* _SUPPLIED MATERIAL_:

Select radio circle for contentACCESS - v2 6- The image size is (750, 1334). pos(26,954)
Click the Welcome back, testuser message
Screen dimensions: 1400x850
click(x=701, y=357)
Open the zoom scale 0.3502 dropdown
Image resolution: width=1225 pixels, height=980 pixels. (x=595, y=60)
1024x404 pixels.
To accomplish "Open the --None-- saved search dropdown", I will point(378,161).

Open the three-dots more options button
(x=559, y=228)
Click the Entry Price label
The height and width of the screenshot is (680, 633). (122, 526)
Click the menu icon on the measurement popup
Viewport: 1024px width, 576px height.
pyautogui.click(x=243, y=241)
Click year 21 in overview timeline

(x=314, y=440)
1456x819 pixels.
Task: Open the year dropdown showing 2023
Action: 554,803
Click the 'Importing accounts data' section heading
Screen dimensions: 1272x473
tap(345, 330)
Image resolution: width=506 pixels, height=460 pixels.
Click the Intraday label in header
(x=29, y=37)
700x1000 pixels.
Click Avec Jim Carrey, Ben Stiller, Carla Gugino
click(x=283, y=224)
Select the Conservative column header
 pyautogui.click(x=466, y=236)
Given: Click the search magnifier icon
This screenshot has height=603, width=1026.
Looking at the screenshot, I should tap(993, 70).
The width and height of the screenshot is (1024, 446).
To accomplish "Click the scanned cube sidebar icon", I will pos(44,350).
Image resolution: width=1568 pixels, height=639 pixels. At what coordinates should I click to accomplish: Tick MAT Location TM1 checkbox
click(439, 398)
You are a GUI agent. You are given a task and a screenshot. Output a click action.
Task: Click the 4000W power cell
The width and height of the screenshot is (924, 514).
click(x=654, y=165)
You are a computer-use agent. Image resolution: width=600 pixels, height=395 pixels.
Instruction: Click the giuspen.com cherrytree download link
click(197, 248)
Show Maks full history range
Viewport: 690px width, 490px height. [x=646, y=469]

* _PROMPT_:
Rewrite all the records, putting "caption" wherever "label" appears and keeping everything else the same.

* _EXPECTED OUTPUT_:
Select radio circle for contentACCESS - v2 6- The image size is (750, 1334). pos(26,954)
Click the Welcome back, testuser message
Screen dimensions: 1400x850
click(x=701, y=357)
Open the zoom scale 0.3502 dropdown
Image resolution: width=1225 pixels, height=980 pixels. (x=595, y=60)
1024x404 pixels.
To accomplish "Open the --None-- saved search dropdown", I will point(378,161).

Open the three-dots more options button
(x=559, y=228)
Click the Entry Price caption
The height and width of the screenshot is (680, 633). (122, 526)
Click the menu icon on the measurement popup
Viewport: 1024px width, 576px height.
pyautogui.click(x=243, y=241)
Click year 21 in overview timeline

(x=314, y=440)
1456x819 pixels.
Task: Open the year dropdown showing 2023
Action: 554,803
Click the 'Importing accounts data' section heading
Screen dimensions: 1272x473
tap(345, 330)
Image resolution: width=506 pixels, height=460 pixels.
Click the Intraday caption in header
(x=29, y=37)
700x1000 pixels.
Click Avec Jim Carrey, Ben Stiller, Carla Gugino
click(x=283, y=224)
Select the Conservative column header
 pyautogui.click(x=466, y=236)
Given: Click the search magnifier icon
This screenshot has height=603, width=1026.
Looking at the screenshot, I should tap(993, 70).
The width and height of the screenshot is (1024, 446).
To accomplish "Click the scanned cube sidebar icon", I will pos(44,350).
Image resolution: width=1568 pixels, height=639 pixels. At what coordinates should I click to accomplish: Tick MAT Location TM1 checkbox
click(439, 398)
You are a GUI agent. You are given a task and a screenshot. Output a click action.
Task: Click the 4000W power cell
The width and height of the screenshot is (924, 514).
click(x=654, y=165)
You are a computer-use agent. Image resolution: width=600 pixels, height=395 pixels.
Instruction: Click the giuspen.com cherrytree download link
click(197, 248)
Show Maks full history range
Viewport: 690px width, 490px height. [x=646, y=469]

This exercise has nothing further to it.